DAMP [Lu et al. 2022] is a discord-based method, and scalable matrix Profile-based approach proposed to solves the problem of multiple similar anomalies. Moreover, is able to work on online settings, and scale to fast-arriving streams. 

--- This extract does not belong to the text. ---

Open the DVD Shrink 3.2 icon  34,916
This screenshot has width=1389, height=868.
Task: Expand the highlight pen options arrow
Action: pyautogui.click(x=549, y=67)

The TSB-UAD implementation of the DAMP algorithm follows the descripition in the original paper [Lu et al. 2022](https://www.cs.ucr.edu/~eamonn/DAMP_long_version.pdf).
The TSB-UAD implementation is adapted from [TimeEval](https://github.com/HPI-Information-Systems/TimeEval-algorithms/blob/main/damp/damp/damp.py).


```{eval-rst}  
.. autoclass:: TSB_UAD.models.damp.DAMP
    :members:

```

### Example

```python
import os
import numpy as np
import pandas as pd
from TSB_UAD.utils.visualisation import plotFig
from TSB_UAD.models.damp import DAMP
from TSB_UAD.models.feature import Window
from TSB_UAD.utils.slidingWindows import find_length
from TSB_UAD.vus.metrics import get_metrics

#Read data
filepath = 'PATH_TO_TSB_UAD/ECG/MBA_ECG805_data.out'
df = pd.read_csv(filepath, header=None).dropna().to_numpy()
name = filepath.split('/')[-1]

data = df[:,0].astype(float)
label = df[:,1].astype(int)

#Pre-processing
slidingWindow = find_length(data)

# Run DAMP
modelName='DAMP'
clf = DAMP(m = slidingWindow,sp_index=slidingWindow+1)
clf.fit(data)
score = clf.decision_scores_

#Post-processing
score = MinMaxScaler(feature_range=(0,1)).fit_transform(score.reshape(-1,1)).ravel()
score = np.array([score[0]]*math.ceil((slidingWindow-1)/2) + list(score) + [score[-1]]*((slidingWindow-1)//2))

#Plot result
plotFig(data, label, score, slidingWindow, fileName=name, modelName=modelName)

#Print accuracy
results = get_metrics(score, label, metric="all", slidingWindow=slidingWindow)
for metric in results.keys():
    print(metric, ':', results[metric])
```
```
AUC_ROC : 0.9796517653209067
AUC_PR : 0.5354674121425284
Precision : 1.0
Recall : 0.0462046204620462
F : 0.08832807570977919
Precision_at_k : 0.0462046204620462
Rprecision : 1.0
Rrecall : 0.1427450980392157
RF : 0.24982841455044613
R_AUC_ROC : 0.9861962693093778
R_AUC_PR : 0.6140113439366928
VUS_ROC : 0.9813282886141234
VUS_PR : 0.5943507237860649
Affiliation_Precision : 0.6162807136520358
Affiliation_Recall : 0.9999402806808003
```
![Result](../../assets/method_results/DAMP.png "DAMP Result")

### References

* [Lu et al. 2022] Y. Lu, R. Wu, A. Mueen, M. A. Zuluaga, and E. Keogh. 2022. Matrix profile xxiv: scaling time series anomaly detection to trillions of datapoints and ultra-fast arriving data streams. In SIGKDD, pp. 1173–1182.